The steady drone of the Lancaster’s four engines drowned out all other sound. Not that there was anything else to hear. The crew were unusually tense and quiet in the dark cockpit. The end of this trip would mark our 30th operation and the end of our first tour. Only two other squadrons had made it this far and one of these never returned from their last raid. The other was back at base tonight, ready to fly the following evening.
There were seven of us in total. As rear-gunner, I was at the back in the most exposed part of the aircraft. I could never tell if it was the cold or the fear that caused my teeth to chatter. Above and behind me, Rog, our mid-upper gunner, was humming tunelessly under his breath. I wanted to tell him to shut-up but I knew it was his way of dealing with his nerves. Will, our navigator, worked in a curtained off compartment so that his light would not reveal our position to the enemy. Charlie, our pilot and squadron leader, and Bob, our flight engineer, sat up front. Beneath them Norm, at twenty-four the old man of the group, and our front gunner and bomb-aimer, lay on his stomach, waiting to guide our cargo home.
We were a tightknit crew. Our approach was simple. We each knew what we had to do and we did it. All of our lives depended on it. We were a brotherhood. We worked and played together. We worked hard and played harder.
“Bogey on your right, John!” Rog’s voice broke the silence.
“Christ, where’d he come from?” I saw the bursts of white light and heard the rattle of gunfire at exactly the same time as Rog spoke.
We were hit before I could even return fire.
There was a searing blast of simultaneous light, heat and pain and then I was floating in a vast, black space. The last thing I heard was the high pitched whine of a falling aircraft intensifying into a metallic scream just before everything was covered with a blanket of silence.
***
I am flying. Soaring above myself. Leaving my lifeless body floating face down in the water. The cold, cold water. Six pale faces watch me go. Pale, haunted faces with dark, pleading eyes, bobbing in the cold, cold water. Watching me soar and fly. Dark eyes willing me up and onward.

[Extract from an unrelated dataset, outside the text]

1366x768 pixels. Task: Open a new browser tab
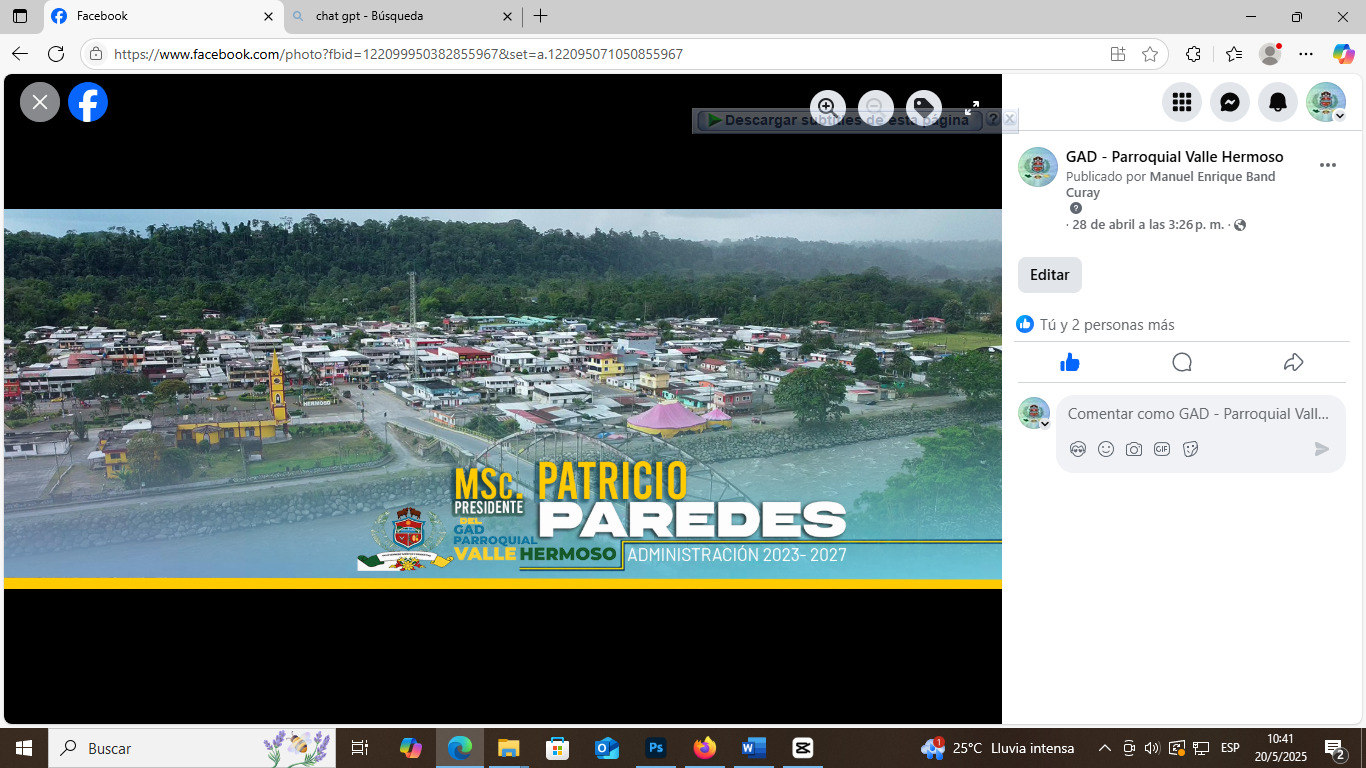tap(541, 16)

I am small. I am light. I am weightless.
Home, I must get home.
Fly, I must fly.
To fly home is all I know and all I am.
Water beneath. Sky above. Home ahead.
But behind, what is behind? Black billowing smoke. Fear, pain and cold.
Light, heat, pain. Vast, black space.
Death. Death is behind.
Home is ahead. I must get home.
This time it is more important than ever. Dark eyes, pale faces.
Day and night I fly. My feathers are slick and heavy with oil. I am buffeted by wind and rain. I swerve, soar and dive to escape hawks, falcons and gunfire. Day and night I fly.
I am over land now. I have lost track of time and space. I am exhausted. I must get home.
The coop ahead! I am home. I glide gently inside. I lower my head and preen. I rest.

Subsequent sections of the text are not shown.